Rust fungi can only invade a host if it isn't recognized. To this end, every species of rust fungi has evolved a form of biochemical camouflage in order to do this, and because plant immune systems can vary from species to species, that means most rust fungi must become specific, as well. Thus, coffee rust has probably always been a problem in Ethiopia, while coffee plants that were then cultivated elsewhere in the world had a good run, until it finally caught up.

Exactly how H. vastatrix got to Sri Lanka from Ethiopia isn’t clear, though trade routes are a likely culprit. Biocontrol efforts kept the rust fungus out of the Americas for another century but even that couldn’t last. By the 1970s it had arrived. We are now in a situation were rust outbreaks are a regrettably familiar story in many coffee growing regions around the world, including Colombia. Increasing global temperatures are unlikely to help the global coffee supply. C. arabica prefers to grow at mild temperatures (preferably 18°C to 22°C), and it’s been estimated that an increase in global temperature of just 1°C would reduce coffee production by about a quarter, and would shrink the number of places in the world coffee could be grown.

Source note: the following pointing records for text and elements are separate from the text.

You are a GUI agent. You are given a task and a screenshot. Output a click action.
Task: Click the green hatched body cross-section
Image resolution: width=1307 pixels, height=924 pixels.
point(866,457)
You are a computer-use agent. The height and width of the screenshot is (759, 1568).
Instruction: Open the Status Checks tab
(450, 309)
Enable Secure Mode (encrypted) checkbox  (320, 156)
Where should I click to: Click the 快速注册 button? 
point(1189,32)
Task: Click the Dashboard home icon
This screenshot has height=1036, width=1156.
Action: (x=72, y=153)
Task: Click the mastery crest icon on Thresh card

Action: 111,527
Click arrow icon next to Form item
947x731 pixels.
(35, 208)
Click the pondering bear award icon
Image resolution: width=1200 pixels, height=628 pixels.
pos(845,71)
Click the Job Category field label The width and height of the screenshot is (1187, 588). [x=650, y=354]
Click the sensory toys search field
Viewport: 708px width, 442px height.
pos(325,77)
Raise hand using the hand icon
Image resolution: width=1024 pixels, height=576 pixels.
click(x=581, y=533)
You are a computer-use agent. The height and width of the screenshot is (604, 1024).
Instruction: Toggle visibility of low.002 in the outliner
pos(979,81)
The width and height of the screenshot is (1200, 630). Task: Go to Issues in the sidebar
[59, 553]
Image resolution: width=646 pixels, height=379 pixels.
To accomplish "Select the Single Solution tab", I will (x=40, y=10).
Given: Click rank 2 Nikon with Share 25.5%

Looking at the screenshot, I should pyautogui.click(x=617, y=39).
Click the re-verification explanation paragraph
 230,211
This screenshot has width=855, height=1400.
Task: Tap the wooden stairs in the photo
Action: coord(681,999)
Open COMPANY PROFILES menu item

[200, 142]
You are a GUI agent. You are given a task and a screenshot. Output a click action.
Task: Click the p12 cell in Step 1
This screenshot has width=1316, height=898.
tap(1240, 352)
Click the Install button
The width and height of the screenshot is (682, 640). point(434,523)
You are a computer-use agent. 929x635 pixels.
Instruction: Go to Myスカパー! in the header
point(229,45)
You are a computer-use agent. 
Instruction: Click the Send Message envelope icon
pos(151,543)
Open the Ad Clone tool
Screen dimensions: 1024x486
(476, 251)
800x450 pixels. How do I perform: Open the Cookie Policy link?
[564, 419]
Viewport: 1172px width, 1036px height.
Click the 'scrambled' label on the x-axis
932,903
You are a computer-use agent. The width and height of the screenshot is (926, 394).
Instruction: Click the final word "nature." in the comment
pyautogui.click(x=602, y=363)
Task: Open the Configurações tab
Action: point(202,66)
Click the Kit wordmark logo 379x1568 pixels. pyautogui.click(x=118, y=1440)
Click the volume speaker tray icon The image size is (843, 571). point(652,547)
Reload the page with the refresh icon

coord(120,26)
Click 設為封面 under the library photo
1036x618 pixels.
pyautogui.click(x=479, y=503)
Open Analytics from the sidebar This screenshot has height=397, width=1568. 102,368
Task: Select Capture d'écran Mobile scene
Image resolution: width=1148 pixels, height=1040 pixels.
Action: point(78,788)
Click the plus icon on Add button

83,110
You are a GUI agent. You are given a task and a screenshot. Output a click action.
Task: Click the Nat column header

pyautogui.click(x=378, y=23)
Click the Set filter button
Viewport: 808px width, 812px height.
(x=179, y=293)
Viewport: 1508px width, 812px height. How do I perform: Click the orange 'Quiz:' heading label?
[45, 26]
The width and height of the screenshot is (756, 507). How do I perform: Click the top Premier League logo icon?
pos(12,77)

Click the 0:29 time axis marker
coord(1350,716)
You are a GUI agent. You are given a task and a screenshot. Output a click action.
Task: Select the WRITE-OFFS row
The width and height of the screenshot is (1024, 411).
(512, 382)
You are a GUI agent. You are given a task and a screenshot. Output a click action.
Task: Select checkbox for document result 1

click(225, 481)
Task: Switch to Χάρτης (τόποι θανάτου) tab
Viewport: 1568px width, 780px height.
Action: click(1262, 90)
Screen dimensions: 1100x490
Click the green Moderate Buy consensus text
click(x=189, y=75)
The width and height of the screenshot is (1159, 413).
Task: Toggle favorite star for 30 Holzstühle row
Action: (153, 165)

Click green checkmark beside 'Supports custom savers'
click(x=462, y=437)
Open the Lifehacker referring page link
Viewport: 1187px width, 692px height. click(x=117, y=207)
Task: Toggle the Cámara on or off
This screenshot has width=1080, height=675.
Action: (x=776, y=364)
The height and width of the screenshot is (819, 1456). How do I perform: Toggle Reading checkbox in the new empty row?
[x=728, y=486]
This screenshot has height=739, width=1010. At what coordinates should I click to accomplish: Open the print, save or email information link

Currently, as we cling to our coffee cups, the primary strategy is prevention. Strict biocontrol measures involve early identification of outbreaks, containment measures, quarantine, and so forth. Fungicide is another option, but this is expensive and can be controversial. Moreover, rust spores — the dry powdery substance that forms on infected leaves — are quite hardy and difficult to contain.

But before you kiss that cup of coffee a tearful goodbye, there is a drop or two of hope.

Rust resistant forms of Coffea species have evolved. The only problem is that they don’t taste very good. Typical, right? The upshot though, is that researchers have been able to identify at least nine genes that confer resistance to rust fungi, moreover these species can be bred with C. arabica to improve the taste, which researchers in Colombia have done. The result has had good uptake in Colombia, but the coffee rust is unfortunately evolving, too, and adapting.

Now the race is on to find a way to develop a form of coffee that has enough genetic diversity and resistance genes to truly outsmart H. vastatrix once and for all.  The good news is that researchers from the University of California, Davis, announced earlier this year that they had sequenced the genome of C. arabica. This genetic information will no doubt make a big difference.

I’ll leave you with that, and let you get back to your coffee.

Footnote:

In addition to the references indicated by links, I’m also grateful to Dr Louise Morin, a biocontrol expert with CSIRO in Australia, for conversations about rust fungi in general.